**SUPPLIED RECORDS**

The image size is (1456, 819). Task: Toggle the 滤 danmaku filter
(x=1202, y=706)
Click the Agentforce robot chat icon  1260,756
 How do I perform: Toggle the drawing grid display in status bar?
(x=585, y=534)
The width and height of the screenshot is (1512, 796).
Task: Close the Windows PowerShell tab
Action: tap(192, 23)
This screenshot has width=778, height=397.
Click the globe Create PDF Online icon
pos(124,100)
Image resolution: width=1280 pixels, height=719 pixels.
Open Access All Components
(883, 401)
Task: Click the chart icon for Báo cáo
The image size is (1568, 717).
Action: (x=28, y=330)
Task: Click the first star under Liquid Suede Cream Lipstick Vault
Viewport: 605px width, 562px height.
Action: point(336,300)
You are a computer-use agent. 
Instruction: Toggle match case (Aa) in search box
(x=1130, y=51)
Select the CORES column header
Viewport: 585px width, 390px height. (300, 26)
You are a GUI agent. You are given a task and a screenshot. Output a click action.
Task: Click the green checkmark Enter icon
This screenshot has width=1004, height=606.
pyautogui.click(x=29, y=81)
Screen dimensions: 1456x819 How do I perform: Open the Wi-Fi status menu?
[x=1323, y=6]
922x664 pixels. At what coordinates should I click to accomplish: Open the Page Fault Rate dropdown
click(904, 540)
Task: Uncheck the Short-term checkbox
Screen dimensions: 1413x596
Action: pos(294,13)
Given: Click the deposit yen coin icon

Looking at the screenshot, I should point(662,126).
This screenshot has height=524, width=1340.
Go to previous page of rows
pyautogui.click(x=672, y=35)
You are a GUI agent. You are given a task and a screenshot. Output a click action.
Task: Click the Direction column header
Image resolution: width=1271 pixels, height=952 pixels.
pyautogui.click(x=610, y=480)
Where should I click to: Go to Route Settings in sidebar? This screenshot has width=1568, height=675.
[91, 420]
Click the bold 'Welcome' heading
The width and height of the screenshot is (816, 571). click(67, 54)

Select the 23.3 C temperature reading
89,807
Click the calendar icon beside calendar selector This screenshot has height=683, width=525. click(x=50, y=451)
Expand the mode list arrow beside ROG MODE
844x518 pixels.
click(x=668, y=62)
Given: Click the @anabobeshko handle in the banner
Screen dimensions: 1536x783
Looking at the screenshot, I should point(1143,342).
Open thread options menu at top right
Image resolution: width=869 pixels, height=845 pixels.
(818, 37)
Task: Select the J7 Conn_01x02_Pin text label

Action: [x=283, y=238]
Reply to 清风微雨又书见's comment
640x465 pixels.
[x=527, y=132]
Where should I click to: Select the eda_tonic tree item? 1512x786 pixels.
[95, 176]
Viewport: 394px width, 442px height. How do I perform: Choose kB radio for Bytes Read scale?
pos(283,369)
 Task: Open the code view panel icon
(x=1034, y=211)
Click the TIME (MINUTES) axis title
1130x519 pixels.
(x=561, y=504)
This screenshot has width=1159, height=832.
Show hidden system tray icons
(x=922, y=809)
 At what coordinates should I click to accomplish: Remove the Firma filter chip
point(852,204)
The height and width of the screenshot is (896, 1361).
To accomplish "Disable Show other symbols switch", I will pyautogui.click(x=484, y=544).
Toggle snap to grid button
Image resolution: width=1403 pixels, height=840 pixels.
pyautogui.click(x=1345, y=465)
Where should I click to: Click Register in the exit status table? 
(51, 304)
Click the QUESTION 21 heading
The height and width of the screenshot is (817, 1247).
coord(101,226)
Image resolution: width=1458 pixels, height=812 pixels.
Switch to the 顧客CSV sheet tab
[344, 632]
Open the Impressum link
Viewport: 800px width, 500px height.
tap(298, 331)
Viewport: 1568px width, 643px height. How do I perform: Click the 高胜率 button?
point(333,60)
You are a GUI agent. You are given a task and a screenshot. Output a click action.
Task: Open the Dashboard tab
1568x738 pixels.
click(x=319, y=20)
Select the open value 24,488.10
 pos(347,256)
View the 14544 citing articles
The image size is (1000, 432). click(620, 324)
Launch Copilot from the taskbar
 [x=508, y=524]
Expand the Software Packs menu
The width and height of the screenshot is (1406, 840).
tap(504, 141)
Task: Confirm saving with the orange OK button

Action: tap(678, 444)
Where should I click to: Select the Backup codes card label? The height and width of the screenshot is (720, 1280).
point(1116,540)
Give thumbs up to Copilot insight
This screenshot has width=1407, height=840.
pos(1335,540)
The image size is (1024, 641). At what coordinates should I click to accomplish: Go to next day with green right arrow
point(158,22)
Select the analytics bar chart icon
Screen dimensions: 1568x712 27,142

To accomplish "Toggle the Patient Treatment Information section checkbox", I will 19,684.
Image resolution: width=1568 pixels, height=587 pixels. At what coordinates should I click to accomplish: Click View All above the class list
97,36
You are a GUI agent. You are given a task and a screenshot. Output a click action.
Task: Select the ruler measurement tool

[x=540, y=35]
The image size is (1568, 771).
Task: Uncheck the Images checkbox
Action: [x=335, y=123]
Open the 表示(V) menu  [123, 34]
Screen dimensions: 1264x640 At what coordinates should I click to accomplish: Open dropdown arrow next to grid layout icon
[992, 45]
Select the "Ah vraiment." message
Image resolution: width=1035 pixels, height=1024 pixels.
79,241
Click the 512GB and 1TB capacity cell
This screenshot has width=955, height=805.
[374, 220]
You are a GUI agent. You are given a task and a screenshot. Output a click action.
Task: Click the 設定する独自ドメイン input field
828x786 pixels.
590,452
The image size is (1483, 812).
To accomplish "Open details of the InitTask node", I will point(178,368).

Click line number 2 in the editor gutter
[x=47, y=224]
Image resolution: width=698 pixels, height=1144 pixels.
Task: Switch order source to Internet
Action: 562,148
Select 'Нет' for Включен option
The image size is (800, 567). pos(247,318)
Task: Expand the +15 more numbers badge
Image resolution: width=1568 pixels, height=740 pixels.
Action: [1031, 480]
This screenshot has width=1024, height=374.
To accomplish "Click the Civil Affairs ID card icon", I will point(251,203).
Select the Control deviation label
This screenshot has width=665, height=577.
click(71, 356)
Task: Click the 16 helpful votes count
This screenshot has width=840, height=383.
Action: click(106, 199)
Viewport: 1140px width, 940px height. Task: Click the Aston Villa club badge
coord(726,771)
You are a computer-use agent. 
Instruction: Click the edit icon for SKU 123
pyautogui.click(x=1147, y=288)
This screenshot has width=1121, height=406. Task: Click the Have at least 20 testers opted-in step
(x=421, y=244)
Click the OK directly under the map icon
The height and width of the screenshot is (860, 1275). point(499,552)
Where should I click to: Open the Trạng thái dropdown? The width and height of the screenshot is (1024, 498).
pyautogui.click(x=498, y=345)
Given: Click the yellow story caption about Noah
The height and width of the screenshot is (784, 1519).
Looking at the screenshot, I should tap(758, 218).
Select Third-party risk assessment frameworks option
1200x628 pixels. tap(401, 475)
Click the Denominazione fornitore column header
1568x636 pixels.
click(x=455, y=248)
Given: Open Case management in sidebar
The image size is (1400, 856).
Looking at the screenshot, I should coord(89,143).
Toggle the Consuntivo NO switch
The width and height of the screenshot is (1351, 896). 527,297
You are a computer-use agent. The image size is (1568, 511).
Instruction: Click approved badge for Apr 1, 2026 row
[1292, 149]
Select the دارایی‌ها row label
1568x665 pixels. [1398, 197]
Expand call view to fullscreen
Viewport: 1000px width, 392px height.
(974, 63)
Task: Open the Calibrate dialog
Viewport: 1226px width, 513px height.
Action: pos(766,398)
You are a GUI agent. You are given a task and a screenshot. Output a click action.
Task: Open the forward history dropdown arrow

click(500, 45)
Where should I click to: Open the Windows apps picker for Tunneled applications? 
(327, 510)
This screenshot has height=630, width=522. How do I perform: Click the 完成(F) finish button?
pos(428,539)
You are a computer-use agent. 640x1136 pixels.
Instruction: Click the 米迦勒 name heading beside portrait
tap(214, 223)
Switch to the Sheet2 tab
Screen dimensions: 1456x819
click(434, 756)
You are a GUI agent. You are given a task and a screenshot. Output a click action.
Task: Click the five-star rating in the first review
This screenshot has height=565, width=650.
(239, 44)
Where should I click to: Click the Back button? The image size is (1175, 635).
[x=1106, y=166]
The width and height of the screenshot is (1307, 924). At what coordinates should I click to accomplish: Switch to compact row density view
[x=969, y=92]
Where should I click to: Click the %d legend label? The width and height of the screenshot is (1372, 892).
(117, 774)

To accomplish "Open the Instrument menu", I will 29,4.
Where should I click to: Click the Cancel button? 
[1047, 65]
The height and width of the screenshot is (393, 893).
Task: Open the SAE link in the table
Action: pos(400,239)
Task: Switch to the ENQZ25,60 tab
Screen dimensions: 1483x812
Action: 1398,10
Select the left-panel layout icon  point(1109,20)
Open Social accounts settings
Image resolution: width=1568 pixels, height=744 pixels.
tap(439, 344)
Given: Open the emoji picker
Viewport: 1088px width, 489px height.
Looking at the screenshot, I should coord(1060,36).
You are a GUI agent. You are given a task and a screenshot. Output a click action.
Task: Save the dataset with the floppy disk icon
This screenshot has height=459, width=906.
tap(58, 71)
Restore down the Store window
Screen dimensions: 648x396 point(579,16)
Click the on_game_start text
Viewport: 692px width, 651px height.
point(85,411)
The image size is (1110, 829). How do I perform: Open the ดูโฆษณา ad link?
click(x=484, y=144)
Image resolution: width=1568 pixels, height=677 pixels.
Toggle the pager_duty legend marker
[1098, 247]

**GIVEN EXERCISE**
Revise the lines from the start through the line containing "Action: tap(192, 23)" by replacing "Toggle" with "Switch" and leaving everything else unchanged.

**RESPONSE BELOW**
The image size is (1456, 819). Task: Switch the 滤 danmaku filter
(x=1202, y=706)
Click the Agentforce robot chat icon  1260,756
 How do I perform: Switch the drawing grid display in status bar?
(x=585, y=534)
The width and height of the screenshot is (1512, 796).
Task: Close the Windows PowerShell tab
Action: tap(192, 23)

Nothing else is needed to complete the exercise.